▶ DATA FOR THIS EXERCISE:
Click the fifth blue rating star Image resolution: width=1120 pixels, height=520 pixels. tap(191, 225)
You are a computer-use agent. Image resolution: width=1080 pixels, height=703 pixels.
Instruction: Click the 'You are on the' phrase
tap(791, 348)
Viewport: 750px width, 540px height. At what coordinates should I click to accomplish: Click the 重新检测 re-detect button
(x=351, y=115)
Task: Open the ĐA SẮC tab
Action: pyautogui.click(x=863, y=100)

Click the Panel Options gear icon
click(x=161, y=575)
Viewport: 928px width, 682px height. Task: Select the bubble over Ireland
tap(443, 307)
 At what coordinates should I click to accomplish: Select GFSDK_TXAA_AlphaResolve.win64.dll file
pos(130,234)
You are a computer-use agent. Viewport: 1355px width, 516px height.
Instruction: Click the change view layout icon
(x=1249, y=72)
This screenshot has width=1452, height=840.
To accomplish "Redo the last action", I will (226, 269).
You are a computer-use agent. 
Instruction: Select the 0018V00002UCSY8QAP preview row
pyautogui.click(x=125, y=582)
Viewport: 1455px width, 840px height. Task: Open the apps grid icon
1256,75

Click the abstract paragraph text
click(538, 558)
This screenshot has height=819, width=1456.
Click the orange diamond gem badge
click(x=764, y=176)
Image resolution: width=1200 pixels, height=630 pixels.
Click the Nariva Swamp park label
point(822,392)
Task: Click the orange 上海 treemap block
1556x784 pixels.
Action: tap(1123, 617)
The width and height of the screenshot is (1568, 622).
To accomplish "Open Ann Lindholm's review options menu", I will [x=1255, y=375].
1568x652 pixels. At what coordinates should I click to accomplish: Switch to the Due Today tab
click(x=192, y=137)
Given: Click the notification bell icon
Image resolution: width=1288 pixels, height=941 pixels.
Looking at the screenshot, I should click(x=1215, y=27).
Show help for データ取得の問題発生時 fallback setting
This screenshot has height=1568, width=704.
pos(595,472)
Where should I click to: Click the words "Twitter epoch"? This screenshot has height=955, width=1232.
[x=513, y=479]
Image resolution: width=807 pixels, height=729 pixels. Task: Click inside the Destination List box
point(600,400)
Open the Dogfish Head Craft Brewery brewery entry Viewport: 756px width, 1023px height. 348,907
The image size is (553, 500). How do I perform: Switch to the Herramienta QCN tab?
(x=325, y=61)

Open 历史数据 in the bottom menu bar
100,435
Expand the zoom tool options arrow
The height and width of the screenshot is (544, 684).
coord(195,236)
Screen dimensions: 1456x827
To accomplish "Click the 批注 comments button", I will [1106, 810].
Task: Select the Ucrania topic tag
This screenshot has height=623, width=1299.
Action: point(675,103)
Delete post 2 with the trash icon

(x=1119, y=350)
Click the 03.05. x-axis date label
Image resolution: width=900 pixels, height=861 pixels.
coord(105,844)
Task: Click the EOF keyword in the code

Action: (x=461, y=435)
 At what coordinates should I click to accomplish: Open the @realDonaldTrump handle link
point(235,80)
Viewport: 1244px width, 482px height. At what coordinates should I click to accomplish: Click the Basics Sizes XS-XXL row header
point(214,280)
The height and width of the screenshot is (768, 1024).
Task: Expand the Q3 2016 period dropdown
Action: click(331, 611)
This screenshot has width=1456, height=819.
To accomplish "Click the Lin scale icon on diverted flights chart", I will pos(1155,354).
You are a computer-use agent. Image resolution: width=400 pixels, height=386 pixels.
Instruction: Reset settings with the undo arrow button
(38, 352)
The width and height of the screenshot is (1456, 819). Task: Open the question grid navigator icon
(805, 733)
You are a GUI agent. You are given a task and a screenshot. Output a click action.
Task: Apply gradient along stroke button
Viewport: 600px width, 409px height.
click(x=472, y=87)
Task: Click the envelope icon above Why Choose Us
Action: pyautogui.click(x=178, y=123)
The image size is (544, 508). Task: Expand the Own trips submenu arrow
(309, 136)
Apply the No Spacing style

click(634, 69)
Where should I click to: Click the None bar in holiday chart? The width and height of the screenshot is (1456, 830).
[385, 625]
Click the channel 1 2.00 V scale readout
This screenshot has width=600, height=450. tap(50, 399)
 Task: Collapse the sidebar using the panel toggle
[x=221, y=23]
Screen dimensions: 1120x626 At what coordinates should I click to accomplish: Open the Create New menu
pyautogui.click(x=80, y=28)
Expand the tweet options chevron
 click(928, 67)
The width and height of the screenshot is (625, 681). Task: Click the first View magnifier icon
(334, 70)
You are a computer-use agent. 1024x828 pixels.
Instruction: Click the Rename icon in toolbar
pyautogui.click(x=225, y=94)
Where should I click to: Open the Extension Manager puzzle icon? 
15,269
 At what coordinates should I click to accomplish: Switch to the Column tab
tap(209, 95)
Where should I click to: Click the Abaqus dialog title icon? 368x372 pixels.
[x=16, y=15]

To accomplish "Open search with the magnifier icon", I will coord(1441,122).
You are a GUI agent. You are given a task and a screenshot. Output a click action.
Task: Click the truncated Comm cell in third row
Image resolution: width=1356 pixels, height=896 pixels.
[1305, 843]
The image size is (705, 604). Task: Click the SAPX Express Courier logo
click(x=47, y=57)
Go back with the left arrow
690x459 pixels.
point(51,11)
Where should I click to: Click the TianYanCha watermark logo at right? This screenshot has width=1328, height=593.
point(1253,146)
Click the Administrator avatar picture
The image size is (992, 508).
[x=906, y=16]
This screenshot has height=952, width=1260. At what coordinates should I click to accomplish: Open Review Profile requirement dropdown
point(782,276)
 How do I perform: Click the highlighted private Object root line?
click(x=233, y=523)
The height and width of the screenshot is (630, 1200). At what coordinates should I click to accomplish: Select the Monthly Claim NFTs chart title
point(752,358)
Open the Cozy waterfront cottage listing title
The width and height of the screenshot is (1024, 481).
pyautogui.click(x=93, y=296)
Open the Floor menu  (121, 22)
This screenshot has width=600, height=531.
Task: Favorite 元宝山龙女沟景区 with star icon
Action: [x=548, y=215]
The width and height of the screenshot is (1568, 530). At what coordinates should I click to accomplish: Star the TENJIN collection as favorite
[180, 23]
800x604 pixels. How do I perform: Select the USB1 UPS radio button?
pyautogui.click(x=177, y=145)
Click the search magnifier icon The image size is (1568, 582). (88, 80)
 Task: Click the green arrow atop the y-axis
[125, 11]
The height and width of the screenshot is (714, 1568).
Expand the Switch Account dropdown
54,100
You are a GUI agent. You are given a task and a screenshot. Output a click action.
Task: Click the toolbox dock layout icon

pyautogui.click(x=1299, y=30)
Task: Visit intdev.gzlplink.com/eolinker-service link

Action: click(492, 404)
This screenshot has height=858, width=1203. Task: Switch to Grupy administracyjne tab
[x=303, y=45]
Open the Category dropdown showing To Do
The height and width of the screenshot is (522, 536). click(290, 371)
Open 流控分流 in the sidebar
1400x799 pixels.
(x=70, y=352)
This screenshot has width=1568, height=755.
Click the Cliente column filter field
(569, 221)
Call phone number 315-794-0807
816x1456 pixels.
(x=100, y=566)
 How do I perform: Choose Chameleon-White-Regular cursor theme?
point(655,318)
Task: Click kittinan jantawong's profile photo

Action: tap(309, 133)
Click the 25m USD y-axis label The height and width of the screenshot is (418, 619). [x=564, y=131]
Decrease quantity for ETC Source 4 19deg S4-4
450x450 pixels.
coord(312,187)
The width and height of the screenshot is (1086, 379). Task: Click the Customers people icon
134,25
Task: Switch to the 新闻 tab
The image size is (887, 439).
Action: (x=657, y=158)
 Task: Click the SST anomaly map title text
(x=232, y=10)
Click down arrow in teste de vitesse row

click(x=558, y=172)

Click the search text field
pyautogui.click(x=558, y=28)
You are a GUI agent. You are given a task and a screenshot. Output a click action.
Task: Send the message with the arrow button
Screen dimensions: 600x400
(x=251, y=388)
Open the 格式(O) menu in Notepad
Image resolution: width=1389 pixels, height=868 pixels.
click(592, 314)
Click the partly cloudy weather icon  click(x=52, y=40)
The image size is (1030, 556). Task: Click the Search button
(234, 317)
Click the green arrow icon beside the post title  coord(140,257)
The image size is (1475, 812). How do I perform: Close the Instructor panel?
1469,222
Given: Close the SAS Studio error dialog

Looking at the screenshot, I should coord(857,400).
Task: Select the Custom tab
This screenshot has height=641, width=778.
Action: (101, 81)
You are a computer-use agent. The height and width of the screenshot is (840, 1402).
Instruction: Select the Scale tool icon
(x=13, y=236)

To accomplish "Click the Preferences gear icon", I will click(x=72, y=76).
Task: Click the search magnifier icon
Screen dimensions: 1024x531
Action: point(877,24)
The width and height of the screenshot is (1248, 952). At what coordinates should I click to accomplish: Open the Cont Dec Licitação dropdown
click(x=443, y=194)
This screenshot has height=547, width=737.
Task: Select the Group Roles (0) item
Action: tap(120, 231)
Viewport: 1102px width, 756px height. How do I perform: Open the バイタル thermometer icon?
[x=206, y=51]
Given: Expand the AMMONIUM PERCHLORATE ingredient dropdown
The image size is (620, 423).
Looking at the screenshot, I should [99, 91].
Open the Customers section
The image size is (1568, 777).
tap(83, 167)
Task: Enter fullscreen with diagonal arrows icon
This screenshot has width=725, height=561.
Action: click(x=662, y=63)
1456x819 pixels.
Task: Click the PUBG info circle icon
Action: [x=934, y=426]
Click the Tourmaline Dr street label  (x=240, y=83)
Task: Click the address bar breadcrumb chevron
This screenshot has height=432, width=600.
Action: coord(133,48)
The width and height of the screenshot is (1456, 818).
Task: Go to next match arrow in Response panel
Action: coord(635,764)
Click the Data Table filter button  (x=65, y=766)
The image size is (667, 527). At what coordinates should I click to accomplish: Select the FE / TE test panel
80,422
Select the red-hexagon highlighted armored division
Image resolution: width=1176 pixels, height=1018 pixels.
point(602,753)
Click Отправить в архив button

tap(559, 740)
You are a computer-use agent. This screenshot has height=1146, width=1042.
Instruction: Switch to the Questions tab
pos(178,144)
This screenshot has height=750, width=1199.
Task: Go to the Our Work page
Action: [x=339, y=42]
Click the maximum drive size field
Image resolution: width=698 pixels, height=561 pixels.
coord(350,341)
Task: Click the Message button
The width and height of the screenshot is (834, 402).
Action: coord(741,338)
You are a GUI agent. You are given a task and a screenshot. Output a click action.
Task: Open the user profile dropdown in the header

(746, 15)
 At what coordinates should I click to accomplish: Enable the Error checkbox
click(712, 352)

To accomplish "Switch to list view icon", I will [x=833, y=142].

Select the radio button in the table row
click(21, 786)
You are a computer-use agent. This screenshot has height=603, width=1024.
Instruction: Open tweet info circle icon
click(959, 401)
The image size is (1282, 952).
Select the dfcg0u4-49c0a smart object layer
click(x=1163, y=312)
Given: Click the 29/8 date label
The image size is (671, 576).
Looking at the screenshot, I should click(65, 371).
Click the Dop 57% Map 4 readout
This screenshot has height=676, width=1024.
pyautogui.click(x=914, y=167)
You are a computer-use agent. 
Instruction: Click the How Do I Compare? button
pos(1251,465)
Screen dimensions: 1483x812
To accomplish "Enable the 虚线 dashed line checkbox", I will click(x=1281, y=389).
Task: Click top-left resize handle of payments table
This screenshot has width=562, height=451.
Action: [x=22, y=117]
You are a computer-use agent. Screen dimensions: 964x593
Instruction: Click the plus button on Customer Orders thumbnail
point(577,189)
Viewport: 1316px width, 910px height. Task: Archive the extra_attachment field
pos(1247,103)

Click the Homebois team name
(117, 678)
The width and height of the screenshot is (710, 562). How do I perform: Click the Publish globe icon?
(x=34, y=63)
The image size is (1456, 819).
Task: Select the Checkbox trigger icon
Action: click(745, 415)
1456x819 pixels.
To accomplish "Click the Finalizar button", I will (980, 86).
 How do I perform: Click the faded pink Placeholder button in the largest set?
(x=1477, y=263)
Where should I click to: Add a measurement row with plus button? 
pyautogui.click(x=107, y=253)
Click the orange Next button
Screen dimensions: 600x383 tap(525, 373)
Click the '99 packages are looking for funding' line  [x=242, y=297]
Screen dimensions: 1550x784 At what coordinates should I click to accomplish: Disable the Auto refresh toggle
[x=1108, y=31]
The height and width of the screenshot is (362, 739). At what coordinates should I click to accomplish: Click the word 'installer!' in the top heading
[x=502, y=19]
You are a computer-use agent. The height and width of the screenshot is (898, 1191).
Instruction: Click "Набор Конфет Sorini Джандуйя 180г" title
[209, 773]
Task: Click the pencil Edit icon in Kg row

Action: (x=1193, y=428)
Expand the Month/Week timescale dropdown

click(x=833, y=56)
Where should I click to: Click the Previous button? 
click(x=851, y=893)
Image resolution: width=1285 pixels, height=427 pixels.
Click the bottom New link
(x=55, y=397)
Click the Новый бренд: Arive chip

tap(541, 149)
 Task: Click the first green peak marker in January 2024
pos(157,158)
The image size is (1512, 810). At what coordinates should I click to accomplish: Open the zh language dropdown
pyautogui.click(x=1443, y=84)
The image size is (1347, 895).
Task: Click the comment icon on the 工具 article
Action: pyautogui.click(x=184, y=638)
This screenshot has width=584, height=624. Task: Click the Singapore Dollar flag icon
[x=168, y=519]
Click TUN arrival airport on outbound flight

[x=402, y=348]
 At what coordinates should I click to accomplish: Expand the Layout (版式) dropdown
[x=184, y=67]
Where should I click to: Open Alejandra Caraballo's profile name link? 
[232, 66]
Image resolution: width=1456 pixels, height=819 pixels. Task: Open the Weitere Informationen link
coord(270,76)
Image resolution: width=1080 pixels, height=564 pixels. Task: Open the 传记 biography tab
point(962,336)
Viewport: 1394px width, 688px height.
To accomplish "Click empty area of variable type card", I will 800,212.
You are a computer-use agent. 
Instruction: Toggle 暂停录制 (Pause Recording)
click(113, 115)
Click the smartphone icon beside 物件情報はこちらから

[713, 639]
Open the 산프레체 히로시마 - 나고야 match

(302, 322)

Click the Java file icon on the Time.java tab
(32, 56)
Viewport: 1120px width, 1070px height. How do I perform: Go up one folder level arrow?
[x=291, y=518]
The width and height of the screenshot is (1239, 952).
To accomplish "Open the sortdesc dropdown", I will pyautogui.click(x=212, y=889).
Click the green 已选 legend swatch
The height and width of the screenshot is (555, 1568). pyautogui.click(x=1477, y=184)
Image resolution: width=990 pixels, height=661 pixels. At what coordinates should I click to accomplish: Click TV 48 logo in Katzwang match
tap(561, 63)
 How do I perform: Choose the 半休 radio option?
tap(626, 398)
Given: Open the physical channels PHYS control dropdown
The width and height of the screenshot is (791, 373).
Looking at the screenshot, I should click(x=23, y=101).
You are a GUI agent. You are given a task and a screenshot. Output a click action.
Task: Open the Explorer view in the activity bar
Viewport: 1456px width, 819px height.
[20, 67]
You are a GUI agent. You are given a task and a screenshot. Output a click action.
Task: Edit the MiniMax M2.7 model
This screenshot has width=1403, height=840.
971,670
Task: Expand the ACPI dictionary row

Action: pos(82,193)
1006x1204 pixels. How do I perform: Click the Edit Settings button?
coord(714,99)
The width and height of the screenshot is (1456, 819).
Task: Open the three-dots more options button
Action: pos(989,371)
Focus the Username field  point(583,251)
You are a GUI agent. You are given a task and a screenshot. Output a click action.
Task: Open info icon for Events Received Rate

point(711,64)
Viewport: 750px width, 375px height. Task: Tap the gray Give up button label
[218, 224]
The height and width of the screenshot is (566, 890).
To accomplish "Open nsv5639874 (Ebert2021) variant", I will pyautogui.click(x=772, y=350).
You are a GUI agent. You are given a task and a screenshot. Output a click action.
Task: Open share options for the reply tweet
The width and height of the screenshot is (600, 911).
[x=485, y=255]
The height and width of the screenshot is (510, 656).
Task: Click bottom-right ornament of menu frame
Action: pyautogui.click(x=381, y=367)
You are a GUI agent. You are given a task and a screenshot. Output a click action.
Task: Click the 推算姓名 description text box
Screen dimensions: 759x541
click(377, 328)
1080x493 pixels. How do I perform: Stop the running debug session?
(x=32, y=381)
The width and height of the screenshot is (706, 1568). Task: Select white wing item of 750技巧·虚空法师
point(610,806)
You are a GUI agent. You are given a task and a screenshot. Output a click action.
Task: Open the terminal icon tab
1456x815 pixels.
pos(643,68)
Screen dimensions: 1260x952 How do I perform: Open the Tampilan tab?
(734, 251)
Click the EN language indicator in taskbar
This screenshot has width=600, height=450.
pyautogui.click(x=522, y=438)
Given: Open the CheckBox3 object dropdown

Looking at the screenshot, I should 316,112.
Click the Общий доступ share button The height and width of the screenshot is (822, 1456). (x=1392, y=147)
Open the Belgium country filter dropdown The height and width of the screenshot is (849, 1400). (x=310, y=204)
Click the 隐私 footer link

▶ YOUR INSTRUCTIONS: Rewrite the part of the material that opens with the line containing "Open the Customers section" and closes with the line containing "Click the Tourmaline", changing "diagonal arrows" to "corner arrows" and keeping everything else the same.

▶ RESPONSE TO THIS EXERCISE:
Open the Customers section
The image size is (1568, 777).
tap(83, 167)
Task: Enter fullscreen with corner arrows icon
This screenshot has width=725, height=561.
Action: click(x=662, y=63)
1456x819 pixels.
Task: Click the PUBG info circle icon
Action: [x=934, y=426]
Click the Tourmaline Dr street label  (x=240, y=83)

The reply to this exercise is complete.